Selected text START

Skip to Main Content

Greene Connections Blog

She Watches from the Grave

by Candice Buchanan on 2023-02-26T20:05:00-05:00 in Cemeteries, Female ancestors, Genealogy, Photographs, Waynesburg College Alumni | 0 Comments

(Originally published by Candice Buchanan as a contributing chapter in Supernatural Lore of Pennsylvania: Ghosts, Monsters and Miracles, Thomas White, Editor (Charleston, South Carolina: History Press, 2014), 35.)

The Martin Mausoleum in Green Mount Cemetery. (Photo by Candice Buchanan, 2014.)

Far from the main entrance, where the gravel road winds near the back gate, stands Green Mount Cemetery‘s haunted mausoleum. It is not especially large, but it is stately. Its heavy, gray stone is contrasted by a tempting patch of color within. To get a good look, a passerby must climb the stairs to the narrow porch and come nose-to-nose with the crypt’s glass doors to peer between the metal bars. On each side are four drawers, occupied and identified accordingly. On the back wall, in vivid hues and artisan craftsmanship, an elderly woman stares back from a stained-glass window portrait. Her expression is stern, but it is her eyes that are haunting. As you study her, she studies you back. There is an eerie feeling of being watched. According to legend, her eyes actually move to follow visitors until they are safely out of range. Local lore explains that she holds this eternal vigil because her husband wronged her in life and she is forever watching him in death. Other versions say that she guards her family from beyond the grave, with her eyes not only on anyone who approaches from the outside, but also on everyone entombed on the inside. Children who play hide-and-seek games in the cemetery see her both as protector, using the mausoleum as safe base, and as opponent, identifying her as the threat to either hide or run from.

Known most often simply as “the haunted mausoleum,” the structure stands in section P, lots 49 and 50. These lots were bought on July 18, 1924, by brothers Joseph T. and James J. Martin, whose initials preside over the crypt’s entrance. The mausoleum was constructed in the same year and marked with the date at the roof’s peak. The first record in the lot book is for Maud Martin, daughter of Joseph. Her sudden death on July 12, 1924, was likely the event that prompted her father and uncle to purchase the property and initiate construction. A crossed-out notation in the cemetery’s interment book indicates that Maud may have been temporarily buried in section G until the mausoleum was completed.

The stained-glass window depicting Martha (Moor) Martin in the Martin Mausoleum. Her eyes are said to follow visitors. (Photo by Candice Buchanan, 2014.)

Maud was not the only family member buried elsewhere until the tomb was ready. Disturbed graves and ghost stories go hand-in-hand and digging up the dead to remove and reinter relatives was familiar practice at Green Mount.

Upon its establishment by an Act of the General Assembly of the Commonwealth of Pennsylvania on April 15, 1853, Green Mount became the foremost burial ground for Waynesburg and the surrounding area. Several nearby community and family cemeteries that had been in existence prior to its formation were eventually removed to or memorialized at Green Mount as their properties were reclaimed for modern development. In many cases, Waynesburg families preempted these mass relocations by buying lots into which they could remove ancestors from older cemeteries to Green Mount so that the past and present generations were buried together. Green Mount records note that between May 19 and 21, 1926, the Martin family removed the remains of four relatives from Fredericktown, Pennsylvania, to be entombed in the new mausoleum. One of those four was Martha (Moor) Martin [1819-1880], mother of Joseph and James.

Selected text END
Given data START

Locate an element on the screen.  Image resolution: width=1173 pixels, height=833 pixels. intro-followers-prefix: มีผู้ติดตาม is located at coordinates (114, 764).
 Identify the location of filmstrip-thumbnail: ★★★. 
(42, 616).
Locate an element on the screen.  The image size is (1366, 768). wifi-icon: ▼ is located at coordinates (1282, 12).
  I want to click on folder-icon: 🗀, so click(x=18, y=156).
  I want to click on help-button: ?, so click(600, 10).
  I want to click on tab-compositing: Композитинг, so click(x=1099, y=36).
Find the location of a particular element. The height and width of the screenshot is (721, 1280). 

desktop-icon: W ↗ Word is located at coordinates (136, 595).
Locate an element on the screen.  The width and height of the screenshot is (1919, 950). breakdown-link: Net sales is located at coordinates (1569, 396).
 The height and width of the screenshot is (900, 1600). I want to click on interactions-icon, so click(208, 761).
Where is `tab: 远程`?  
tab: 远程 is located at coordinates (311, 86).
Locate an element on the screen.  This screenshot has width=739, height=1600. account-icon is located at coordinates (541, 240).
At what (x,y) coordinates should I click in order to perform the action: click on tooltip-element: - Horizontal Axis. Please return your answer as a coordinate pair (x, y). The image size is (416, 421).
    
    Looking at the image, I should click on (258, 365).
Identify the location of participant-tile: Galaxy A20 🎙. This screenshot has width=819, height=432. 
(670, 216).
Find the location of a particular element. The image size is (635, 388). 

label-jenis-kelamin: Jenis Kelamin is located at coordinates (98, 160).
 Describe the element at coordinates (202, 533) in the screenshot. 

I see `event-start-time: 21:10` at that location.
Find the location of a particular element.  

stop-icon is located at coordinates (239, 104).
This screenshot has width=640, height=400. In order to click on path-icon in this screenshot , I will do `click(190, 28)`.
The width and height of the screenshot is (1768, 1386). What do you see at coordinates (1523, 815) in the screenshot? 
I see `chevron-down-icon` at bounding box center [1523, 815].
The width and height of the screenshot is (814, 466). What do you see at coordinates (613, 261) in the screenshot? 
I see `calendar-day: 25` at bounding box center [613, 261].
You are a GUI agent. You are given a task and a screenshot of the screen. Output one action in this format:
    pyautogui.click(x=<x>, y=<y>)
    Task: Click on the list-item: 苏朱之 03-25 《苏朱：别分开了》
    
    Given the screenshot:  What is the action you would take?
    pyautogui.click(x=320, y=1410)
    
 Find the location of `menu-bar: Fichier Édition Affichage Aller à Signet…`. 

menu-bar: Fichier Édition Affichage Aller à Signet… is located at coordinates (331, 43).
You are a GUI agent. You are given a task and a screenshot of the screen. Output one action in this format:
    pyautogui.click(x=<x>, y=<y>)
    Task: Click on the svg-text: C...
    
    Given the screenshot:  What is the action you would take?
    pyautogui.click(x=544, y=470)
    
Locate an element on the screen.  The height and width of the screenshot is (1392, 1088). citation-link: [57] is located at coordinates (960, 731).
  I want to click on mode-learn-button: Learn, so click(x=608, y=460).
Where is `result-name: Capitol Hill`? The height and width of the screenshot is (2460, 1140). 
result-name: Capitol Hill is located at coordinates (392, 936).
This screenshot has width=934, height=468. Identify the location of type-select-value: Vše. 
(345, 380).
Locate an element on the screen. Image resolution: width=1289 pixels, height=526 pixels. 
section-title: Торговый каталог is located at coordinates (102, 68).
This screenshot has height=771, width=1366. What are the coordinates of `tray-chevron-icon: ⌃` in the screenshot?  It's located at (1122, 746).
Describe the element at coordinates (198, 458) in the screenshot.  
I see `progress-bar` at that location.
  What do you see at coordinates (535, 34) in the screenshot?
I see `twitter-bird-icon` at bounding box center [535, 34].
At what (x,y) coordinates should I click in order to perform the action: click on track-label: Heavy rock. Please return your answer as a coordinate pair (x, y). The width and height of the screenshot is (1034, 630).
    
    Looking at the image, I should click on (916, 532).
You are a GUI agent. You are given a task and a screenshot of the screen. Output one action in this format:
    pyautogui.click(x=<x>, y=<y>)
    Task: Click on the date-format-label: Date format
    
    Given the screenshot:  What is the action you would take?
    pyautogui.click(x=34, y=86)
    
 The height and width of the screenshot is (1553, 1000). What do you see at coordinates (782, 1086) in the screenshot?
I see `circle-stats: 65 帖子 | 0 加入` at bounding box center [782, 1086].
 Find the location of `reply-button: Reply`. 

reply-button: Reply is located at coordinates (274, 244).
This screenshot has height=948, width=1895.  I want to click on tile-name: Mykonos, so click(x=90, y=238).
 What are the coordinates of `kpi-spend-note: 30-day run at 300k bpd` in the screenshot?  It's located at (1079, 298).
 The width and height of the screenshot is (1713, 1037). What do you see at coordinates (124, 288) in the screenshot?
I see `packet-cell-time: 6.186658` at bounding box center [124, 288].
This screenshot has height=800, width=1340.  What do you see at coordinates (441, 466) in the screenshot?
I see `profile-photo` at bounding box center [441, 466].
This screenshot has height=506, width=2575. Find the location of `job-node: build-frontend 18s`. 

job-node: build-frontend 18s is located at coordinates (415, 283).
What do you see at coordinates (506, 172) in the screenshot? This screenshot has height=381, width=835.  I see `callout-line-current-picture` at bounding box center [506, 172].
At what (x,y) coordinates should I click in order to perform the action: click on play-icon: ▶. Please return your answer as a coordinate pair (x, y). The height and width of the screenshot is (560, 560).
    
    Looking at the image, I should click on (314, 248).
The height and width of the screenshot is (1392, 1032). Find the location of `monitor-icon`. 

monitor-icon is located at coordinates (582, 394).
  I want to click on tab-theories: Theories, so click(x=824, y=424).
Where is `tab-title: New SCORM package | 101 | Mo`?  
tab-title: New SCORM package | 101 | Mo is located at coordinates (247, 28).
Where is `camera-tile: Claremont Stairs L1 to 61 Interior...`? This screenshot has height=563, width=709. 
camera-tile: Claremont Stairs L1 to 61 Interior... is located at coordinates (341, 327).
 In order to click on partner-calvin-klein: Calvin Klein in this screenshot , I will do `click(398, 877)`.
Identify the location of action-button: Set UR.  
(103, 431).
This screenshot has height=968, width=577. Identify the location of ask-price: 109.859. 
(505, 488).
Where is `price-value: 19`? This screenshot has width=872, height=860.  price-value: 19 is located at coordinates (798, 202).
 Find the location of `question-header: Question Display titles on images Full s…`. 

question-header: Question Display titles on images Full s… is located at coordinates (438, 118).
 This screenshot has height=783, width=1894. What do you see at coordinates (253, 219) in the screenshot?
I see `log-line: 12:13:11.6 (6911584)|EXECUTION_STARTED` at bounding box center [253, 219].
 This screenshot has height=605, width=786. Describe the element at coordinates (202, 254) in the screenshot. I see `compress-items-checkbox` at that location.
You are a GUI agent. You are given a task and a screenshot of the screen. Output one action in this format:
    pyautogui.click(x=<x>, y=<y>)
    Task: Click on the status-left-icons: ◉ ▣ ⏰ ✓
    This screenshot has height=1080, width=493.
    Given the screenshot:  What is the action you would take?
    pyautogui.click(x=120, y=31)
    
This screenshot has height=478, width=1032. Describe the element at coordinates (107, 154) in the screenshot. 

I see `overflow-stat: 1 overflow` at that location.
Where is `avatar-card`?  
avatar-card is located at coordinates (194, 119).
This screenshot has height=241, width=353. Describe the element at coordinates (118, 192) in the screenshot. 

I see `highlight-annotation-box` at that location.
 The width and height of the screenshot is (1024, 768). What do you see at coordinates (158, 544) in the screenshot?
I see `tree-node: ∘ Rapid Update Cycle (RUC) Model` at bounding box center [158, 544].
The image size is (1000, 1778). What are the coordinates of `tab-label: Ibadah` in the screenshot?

Given data END

* _Exercise set_
(a) List every member of the Martin family named in the post about the haunted mausoleum.
(b) Answer these questions from the post about the haunted mausoleum:
(i) In which section and lots does the mausoleum stand?
(ii) On what date was Green Mount established by an Act of the General Assembly?
(iii) From what place did the Martin family remove four relatives in May 1926?
The records are separate from the text and have nothing to do with it.

* _Responses by item number_
(a)
Joseph T. Martin
James J. Martin
Maud Martin
Martha (Moor) Martin

(b)
(i) Section P, lots 49 and 50
(ii) April 15, 1853
(iii) Fredericktown, Pennsylvania